La noche de la inauguración de La Charade había sido una locura, en la que algunas cosas, que en otros momentos podrían ser importantes, parecían secundarias.

Ni siquiera me acordaba de que Ruth me había dicho que un chico estaba preguntando por mí. Sí recordaba a Ángel, hablándome de cómo había acabado llevándome unos días antes a mi casa completamente borracha, aunque no dejé que se explicase demasiado bien, al estar pendiente del brote pirómano de mi amiga Renata.

Tal y cómo yo lo recordaba, Ángel me había dejado de hablar, ofendido por no ser capaz de recordar que nos hubiésemos acostado. Pero la historia era muy diferente.

Empezando por lo sencillo, resulta que Ángel y yo no habíamos hecho nada, sólo me había llevado a casa y me había metido en la cama para que durmiese la mona. No estaba enfadado porque no me acordase de acostarme con él, sino porque fuese capaz de pensar que, estando yo tan borracha, él hubiese intentado hacer algo así. Aunque tampoco dejó de hablarme porque estuviese enfadado…

Ese chico que me buscaba, y aquí empieza la parte no tan sencilla, es mi hermano. En realidad, Ruth no es tan mala mensajera y sí me había dicho que se identificó como mi hermano, pero, con todo lo que tenía encima, lo había borrado completamente de mi memoria.

Mis padres habían tenido problemas en su matrimonio antes de que yo naciese, incluyendo una infidelidad de mi padre que acabó con un embarazo no deseado. Hacía años que conocía esta historia, y sabía que, en alguna parte del mundo, había un hijo de mi padre, pero nunca tuve demasiada curiosidad por conocerle y, efectivamente, nunca le había conocido. Sí es cierto que, al enterarme de su existencia, pregunté, pero, aunque me lo hubiese contado ella, sabía que a mi madre le dolía la mera mención del tema, así que dejé de mencionarlo. Sólo sabía su nombre: Raúl, aunque, años después, cuando mis padres ya habían muerto, descubrí también, por una foto que nuestro ascendente común guardaba, cómo era su cara. Esa cara que, de repente, tenía frente a mí, en casa de Ángel y Joel…
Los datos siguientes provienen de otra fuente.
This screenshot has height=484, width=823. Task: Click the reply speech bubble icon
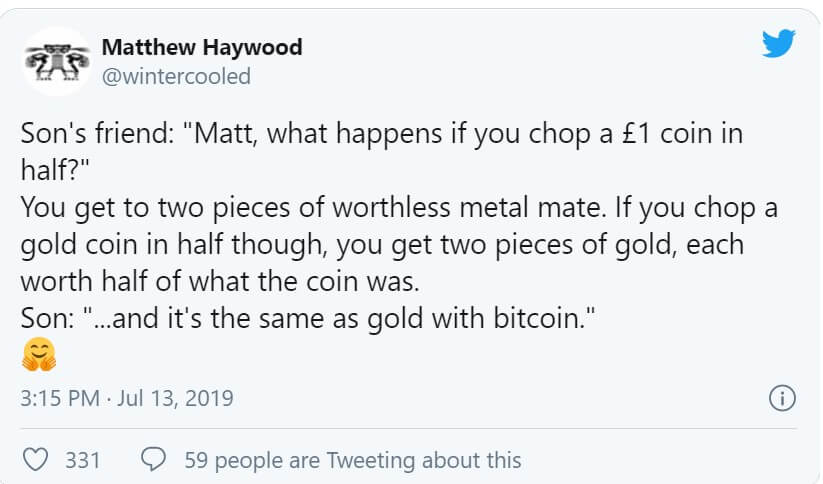(x=154, y=460)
Cuando Ángel salía del local, tras la inauguración y, más concretamente, tras nuestra discusión, le pidió a Ruth (aquí sí fue mala mensajera) que me dijese que le llamara después. Raúl escuchó esto y, viendo que Ruth le había largado y que Ángel debía ser también amigo mio, fue a hablar con él. Le contó su historia, le contó que tenía cierto miedo de hablar conmigo, de mi reacción al verle, y Ángel que es un metomentodo, pero del tipo de metomentodo que hacen honor a su nombre de pila, se apiadó de él y le sugirió lo siguiente: «Si no tienes donde ir, quédate en mi casa unos días, hasta que te sientas listo para hablar con ella«.

Por eso Ángel no me hablaba: porque no sabe guardar secretos y es consciente de ello. Para no contarme lo que no debía, lo único que podía hacer era no dirigirme la palabra.

Lo cierto es que la historia de Raúl hacía que cualquiera se apiadase. Acababa, unos meses antes, de quedarse viudo. Su marido, Cristóbal, había muerto en un accidente de coche, y él se sentía perdido, sin saber a quién acudir, hasta que, no sé muy bien por qué, decidió acudir a su «hermana» Rita.

Y ahí estaba yo, escuchando su triste historia, pensando «no te conozco, no eres nada para mí, no sé por qué viene a mí…«, y quería decirlo en alto, empecé a decir «no sé qué haces aquí…«, pero al ver su cara de corderito degollado, y de forma impulsiva, continúe: «… en casa de Ángel y Joel. Deberías venirte a la mía. Tu hermana soy yo«.